◆ Dataset entries:
****************************************

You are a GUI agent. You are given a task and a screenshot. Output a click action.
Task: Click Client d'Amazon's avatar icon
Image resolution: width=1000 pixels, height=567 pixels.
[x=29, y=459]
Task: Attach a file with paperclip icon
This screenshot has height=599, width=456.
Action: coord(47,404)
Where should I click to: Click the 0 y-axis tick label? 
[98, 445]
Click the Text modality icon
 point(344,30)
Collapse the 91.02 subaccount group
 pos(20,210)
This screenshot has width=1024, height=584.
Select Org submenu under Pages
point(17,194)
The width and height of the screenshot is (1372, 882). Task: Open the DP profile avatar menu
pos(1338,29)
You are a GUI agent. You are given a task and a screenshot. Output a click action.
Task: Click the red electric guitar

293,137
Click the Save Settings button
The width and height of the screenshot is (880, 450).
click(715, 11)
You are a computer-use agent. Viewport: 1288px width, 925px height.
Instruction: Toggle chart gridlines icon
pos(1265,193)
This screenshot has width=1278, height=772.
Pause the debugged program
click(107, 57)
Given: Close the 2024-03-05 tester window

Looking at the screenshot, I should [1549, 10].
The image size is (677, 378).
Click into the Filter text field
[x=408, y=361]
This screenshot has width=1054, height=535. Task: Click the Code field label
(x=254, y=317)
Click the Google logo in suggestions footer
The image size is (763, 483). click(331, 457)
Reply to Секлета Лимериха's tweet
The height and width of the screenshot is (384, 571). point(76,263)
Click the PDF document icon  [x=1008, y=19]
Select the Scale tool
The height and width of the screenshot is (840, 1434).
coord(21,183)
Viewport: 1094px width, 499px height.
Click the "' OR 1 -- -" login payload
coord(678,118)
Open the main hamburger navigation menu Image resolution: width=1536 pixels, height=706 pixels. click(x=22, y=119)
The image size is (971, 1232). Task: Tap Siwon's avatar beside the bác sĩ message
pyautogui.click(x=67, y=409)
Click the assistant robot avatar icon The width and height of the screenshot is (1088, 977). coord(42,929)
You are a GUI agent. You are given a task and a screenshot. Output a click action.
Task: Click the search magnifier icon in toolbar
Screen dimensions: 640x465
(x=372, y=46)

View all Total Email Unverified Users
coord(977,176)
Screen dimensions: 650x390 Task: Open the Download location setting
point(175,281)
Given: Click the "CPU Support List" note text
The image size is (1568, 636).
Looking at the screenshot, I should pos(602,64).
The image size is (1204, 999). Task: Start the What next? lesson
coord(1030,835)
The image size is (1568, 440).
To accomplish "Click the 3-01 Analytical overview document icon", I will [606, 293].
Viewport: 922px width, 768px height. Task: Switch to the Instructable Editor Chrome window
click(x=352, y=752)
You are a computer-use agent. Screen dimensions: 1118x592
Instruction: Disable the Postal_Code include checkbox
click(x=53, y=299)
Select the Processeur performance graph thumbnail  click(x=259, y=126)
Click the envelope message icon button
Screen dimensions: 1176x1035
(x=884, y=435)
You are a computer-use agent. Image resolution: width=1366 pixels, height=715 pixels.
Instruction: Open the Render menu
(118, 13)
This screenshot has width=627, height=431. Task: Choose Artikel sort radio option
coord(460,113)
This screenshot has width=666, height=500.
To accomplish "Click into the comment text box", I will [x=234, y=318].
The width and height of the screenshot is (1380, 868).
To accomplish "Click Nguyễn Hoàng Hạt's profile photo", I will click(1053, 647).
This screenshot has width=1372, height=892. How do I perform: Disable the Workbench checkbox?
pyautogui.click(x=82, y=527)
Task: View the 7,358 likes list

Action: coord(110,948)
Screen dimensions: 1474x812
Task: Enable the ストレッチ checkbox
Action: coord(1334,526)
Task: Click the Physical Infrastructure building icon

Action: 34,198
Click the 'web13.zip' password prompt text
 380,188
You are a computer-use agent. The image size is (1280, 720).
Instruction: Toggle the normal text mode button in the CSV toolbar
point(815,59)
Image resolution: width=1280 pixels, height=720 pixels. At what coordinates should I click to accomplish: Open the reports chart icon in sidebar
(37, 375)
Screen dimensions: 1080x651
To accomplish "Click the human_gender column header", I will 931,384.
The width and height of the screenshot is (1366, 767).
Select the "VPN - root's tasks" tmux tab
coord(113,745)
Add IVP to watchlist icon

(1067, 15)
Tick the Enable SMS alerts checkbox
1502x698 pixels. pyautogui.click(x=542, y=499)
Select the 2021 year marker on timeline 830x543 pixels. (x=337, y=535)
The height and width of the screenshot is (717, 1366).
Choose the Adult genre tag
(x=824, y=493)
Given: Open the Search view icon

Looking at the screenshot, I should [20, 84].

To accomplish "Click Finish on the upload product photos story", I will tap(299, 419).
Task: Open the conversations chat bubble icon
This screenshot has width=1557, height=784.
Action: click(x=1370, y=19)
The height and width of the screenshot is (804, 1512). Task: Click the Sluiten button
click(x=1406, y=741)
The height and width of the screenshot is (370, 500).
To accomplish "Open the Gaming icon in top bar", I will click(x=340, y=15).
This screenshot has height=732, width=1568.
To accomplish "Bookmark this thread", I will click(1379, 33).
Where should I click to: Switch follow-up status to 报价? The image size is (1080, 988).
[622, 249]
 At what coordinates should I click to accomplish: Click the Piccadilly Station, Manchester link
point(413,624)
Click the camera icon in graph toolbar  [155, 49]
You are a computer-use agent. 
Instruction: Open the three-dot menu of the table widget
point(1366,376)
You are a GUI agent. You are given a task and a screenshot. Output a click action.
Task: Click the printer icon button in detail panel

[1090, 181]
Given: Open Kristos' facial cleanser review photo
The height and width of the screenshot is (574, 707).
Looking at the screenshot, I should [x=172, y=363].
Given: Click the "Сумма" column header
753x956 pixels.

****************************************

◆ WHAT YOU SHOULD DO:
Gather every line from the entries above where the word "graph" appears, and copy them.

◆ YOUR RESPONSE:
Select the Processeur performance graph thumbnail  click(x=259, y=126)
Click the camera icon in graph toolbar  [155, 49]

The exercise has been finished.